Ci ha provato una volta Marinetti con la sua cucina futurista, ma il fiasco della sua teoria fu sonoro. Favole e leggende hanno spesso accompagnato questo must della nostra cucina, alcune accreditate dalla firma di famosi scrittori, come quella autorevole di Matilde Serao che ci ha raccontato del mago che in uno scuro basso napoletano, mescola e rimescola in un calderone un intruglio colorato di rosso dall’inequivocabile profumo dei maccheroni al ragù. Leggenda, naturalmente, perché all’epoca dei maghi e delle streghe Cristoforo Colombo non aveva ancora fatto il suo avventuroso viaggio alla scoperta dell’America e dei suoi pomodori.
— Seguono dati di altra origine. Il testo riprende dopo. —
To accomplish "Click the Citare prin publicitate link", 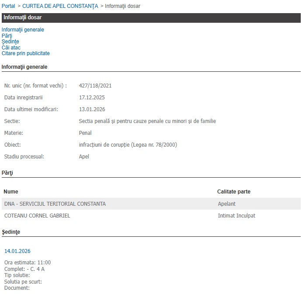I will [26, 53].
E c’è ancora chi ricorda l’avventuroso approdo di Enea sulle coste del Lazio, dove agli affamati e stanchi naviganti viene offerto un sontuoso apparecchio di carne arrostita su un piatto fatto di pasta, nel quale, immaginiamo, si sarà raccolto il saporito intingolo. Il figlioletto Julo guarda il padre che, finita la carne, addenta golosamente quello strano piatto e gli ricorda la profezia dell’Arpia Celeno, la quale gli aveva predetto che alla fine delle loro peregrinazioni, stanchi e affamati, si sarebbero divorati persino i piatti. E’ una delle prime documentazioni sulla nascita della nostra pizza nazionale?
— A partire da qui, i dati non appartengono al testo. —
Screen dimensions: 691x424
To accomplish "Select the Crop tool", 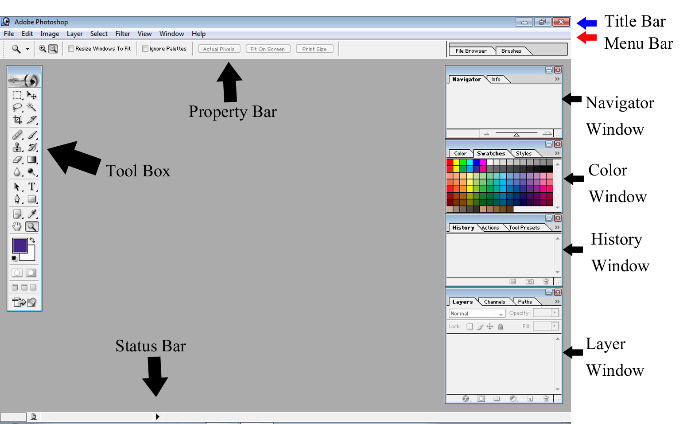I will pyautogui.click(x=16, y=120).
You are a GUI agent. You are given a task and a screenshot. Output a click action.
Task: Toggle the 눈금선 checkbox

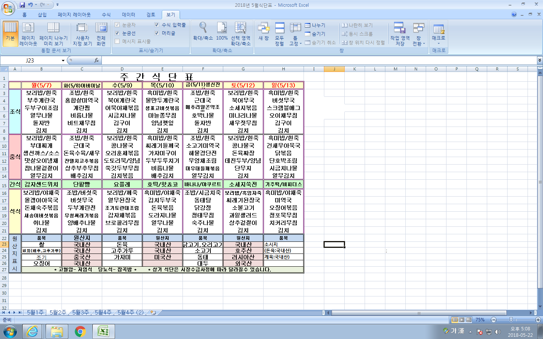(x=117, y=33)
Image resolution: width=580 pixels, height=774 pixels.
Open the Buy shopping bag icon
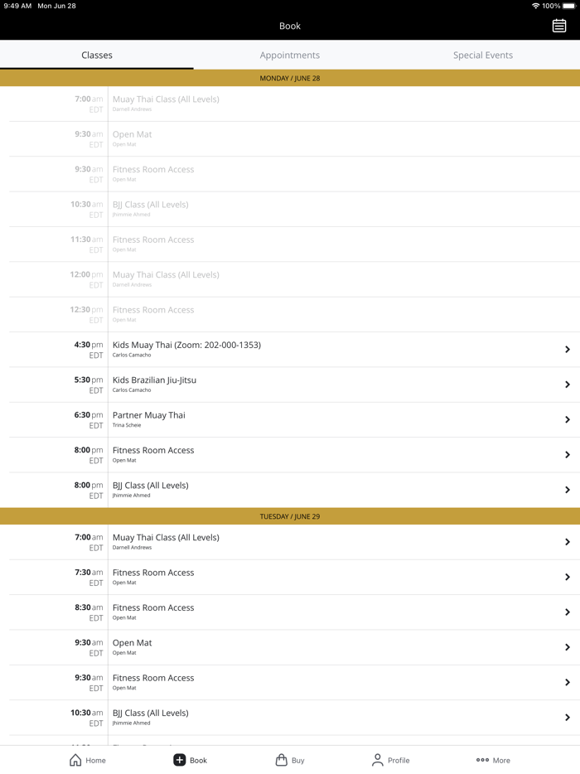tap(281, 760)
La sciocchezza più grossa, e pertanto la più diffusa, ci racconta invece di Marco Polo che torna dalla Cina con un pacco di vermicelli cinesi nella borsa della spesa. Una lettura più attenta de Il Milione avrebbe spazzato via questa frottola. E intanto, sulle tavole veneziane, al ritorno di Marco Polo, la pasta si consumava da almeno due secoli. Poi ci sono gli storici seri a ricordare che già a Roma il poeta Orazio apprezzava le lagane con i ceci; e lagane è un termine transitato ancor oggi in un formato di pasta, che per noi è una tagliatella, ma non sappiamo quale formato avesse per la cuoca di Orazio.
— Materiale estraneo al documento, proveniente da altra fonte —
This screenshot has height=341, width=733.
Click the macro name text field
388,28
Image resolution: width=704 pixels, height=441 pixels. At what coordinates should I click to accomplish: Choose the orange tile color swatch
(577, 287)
Per arrivare alla pasta come noi la intendiamo oggi, bisogna fare un salto di qualche secolo, fino ad arrivare a quel settembre dell’A.D. 831, quando alcuni veloci sciabecchi musulmani accostarono la spiaggia in una baia verdeggiante punteggiata dal colore dorato delle arance selvatiche. Erano giunti in Sicilia, terra ricca di acque, dove ancor oggi si coltiva uno straordinario grano duro. Lì, qualcuno, locale o saraceno, si industriò a trasformare il cuscus in un corto spaghetto bucato, arrotolato intorno ad un duro stelo di paglia e qui lasciamo la parola al grande geografo arabo Al Idrisi che, nel 1154, nel suo Libro di Ruggero, summa di nozioni geografiche del tempo, redasse una carta topografia della regione, In Sicilia vi è un paese chiamato Trabia, luogo incantevole dotato di acque perenni e di mulini. In questo paese si fabbrica un cibo di farina a forma di fili in quantità tali da rifornire oltre i paesi della Calabria, quella dei territori musulmani e cristiani.